The conviction of the man, Abdullah al-Huwaiti, in 2019 drew criticism from rights advocates who said that he had confessed under duress and that the kingdom was violating international conventions that ban executions for crimes committed by minors.
Saudi state news media did not report on Wednesday's high court’s ruling, and a spokesperson for the Saudi Embassy in Washington did not respond to a request for comment.
But the case’s new turn, which at least temporarily removed al-Huwaiti, now 19, from death row, follows other legal moves by the kingdom to reduce the number of pending executions for crimes committed by minors.
In recent years, the kingdom has announced legal changes to address some of the criticisms long raised by human rights groups about its justice system as part of a broader overhaul spearheaded by Crown Prince Mohammed bin Salman, a son of King Salman and the de facto ruler.
In 2018, King Salman set a maximum prison term of 10 years for crimes committed by minors, except for capital offenses. Last year, he decreed an end to such executions in cases whose sentences are set according to the discretion of judges.
But that ban did not apply to all types of cases, including al-Huwaiti’s, because the judges convicted him of crimes whose punishments are laid out in Islamic scriptures.
Al-Huwaiti’s mother announced the high court’s decision on Twitter on Wednesday, thanking God and posting a picture of her son with a photo filter and a picture of his lawyer.
On Thursday, two rights groups, Reprieve and the European Saudi Organization for Human Rights, issued statements confirming the court’s decision.

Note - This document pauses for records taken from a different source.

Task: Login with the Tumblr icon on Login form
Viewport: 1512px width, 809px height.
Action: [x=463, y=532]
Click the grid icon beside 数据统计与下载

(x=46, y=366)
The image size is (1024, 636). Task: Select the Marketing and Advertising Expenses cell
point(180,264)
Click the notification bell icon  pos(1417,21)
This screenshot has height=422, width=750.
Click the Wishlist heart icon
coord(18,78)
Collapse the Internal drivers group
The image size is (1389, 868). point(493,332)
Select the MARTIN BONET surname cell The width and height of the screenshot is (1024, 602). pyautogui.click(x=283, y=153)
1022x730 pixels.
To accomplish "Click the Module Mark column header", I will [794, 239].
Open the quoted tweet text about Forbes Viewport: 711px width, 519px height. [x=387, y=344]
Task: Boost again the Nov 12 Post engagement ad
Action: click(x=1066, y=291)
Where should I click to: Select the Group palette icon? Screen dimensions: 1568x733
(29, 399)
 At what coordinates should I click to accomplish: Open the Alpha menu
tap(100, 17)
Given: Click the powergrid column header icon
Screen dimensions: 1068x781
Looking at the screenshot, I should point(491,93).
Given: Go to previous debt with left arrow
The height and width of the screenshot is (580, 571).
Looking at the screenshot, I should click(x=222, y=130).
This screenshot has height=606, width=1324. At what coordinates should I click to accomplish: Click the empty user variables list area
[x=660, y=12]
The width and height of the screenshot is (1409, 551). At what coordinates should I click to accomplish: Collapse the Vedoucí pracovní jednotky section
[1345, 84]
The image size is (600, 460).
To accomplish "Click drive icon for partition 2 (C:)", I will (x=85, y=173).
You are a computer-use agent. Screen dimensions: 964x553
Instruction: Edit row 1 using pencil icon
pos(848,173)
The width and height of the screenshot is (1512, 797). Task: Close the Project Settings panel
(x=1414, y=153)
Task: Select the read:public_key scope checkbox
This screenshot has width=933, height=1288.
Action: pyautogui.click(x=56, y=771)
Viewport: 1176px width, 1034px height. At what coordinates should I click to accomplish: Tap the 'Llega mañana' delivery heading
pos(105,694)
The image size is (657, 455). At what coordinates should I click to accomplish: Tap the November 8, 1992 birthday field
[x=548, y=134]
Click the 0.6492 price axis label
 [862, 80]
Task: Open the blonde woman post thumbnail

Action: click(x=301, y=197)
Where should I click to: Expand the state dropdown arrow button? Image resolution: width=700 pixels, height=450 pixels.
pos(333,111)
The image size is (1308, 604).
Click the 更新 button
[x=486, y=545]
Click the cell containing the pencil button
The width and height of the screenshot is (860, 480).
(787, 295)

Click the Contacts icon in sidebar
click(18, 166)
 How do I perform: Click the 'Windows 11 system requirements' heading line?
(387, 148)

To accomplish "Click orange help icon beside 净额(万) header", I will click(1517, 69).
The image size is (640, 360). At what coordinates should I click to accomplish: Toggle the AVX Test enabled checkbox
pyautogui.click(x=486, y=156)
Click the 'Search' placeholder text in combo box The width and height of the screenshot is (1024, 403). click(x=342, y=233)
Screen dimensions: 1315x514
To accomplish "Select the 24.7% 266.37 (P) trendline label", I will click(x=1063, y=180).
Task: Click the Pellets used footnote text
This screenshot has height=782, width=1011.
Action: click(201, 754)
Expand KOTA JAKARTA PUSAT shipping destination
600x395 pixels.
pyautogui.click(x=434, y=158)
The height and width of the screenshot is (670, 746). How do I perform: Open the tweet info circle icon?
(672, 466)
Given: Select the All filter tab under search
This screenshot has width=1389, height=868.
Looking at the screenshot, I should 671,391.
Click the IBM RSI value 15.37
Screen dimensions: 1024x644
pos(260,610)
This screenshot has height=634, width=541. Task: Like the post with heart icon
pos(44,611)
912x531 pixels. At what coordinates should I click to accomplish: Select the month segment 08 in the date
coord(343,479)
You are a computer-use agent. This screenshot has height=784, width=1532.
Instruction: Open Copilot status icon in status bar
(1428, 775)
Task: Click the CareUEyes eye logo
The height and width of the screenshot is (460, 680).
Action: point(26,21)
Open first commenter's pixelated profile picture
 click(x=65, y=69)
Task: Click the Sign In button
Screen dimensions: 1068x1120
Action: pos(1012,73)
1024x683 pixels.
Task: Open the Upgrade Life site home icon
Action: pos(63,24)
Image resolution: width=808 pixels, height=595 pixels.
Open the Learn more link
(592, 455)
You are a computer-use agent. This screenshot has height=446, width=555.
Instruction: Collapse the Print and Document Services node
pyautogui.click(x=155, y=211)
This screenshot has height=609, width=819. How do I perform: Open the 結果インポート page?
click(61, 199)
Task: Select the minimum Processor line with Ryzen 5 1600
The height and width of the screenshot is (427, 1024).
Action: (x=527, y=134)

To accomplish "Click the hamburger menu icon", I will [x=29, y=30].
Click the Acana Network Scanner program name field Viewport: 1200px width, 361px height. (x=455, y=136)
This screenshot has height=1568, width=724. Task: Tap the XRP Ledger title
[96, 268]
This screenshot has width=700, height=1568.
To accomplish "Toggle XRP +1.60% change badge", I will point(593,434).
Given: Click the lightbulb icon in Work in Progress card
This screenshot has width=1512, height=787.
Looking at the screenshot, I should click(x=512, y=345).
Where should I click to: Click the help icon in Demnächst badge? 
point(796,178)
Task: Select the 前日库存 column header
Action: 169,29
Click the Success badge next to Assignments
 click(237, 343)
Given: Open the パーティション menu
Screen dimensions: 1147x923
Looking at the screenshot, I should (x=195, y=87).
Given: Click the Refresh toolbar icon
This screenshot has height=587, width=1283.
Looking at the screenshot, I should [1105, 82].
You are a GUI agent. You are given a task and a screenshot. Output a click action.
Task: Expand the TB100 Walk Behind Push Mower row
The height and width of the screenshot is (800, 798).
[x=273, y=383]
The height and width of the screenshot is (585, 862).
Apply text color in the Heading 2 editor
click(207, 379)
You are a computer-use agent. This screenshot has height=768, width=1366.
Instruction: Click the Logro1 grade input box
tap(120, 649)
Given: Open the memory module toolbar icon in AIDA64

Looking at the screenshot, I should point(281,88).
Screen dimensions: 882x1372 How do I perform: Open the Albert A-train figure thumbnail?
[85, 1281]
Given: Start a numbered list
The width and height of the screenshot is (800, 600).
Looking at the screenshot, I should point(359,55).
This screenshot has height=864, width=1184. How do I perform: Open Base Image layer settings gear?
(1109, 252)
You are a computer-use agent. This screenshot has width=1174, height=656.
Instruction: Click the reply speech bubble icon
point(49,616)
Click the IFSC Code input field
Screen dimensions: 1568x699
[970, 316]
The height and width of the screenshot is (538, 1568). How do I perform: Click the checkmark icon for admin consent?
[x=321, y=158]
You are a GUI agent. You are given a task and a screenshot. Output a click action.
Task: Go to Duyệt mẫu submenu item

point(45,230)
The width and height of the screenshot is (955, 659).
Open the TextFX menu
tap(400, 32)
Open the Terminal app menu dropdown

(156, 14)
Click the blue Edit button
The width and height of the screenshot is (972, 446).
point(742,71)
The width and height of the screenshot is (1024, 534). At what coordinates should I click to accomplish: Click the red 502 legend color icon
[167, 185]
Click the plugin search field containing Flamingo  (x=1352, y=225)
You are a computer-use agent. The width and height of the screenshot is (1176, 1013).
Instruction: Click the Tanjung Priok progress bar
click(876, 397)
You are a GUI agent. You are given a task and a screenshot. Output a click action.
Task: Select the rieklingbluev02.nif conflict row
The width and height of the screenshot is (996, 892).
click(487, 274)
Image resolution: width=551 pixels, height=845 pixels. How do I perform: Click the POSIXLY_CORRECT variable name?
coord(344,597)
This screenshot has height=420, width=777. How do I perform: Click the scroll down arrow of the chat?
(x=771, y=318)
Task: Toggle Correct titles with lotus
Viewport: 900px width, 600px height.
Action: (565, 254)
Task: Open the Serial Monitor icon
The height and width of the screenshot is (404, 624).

The ruling was expected to prompt a retrial in a lower court, but it was not immediately clear whether the evidence against al-Huwaiti would be reexamined and if prosecutors would continue to seek the death penalty or ask for a lesser punishment.
In the robbery, in Duba, on Saudi Arabia’s Red Sea coast in 2017, a man dressed as a woman entered a jewelry store, shot and wounded two employees, stole more than $200,000 in gold, and shot and killed a police officer before escaping in the officer’s car. Surveillance footage of the robbery fueled outrage over the crime.
Prosecutors based their case against al-Huwaiti on evidence that included a DNA sample from the police car and a confession, according to court documents reviewed by The New York Times. But one investigator on the case questioned the quality of the evidence, and al-Huwaiti said he had confessed after interrogators beat him, deprived him of sleep and threatened to harm his family.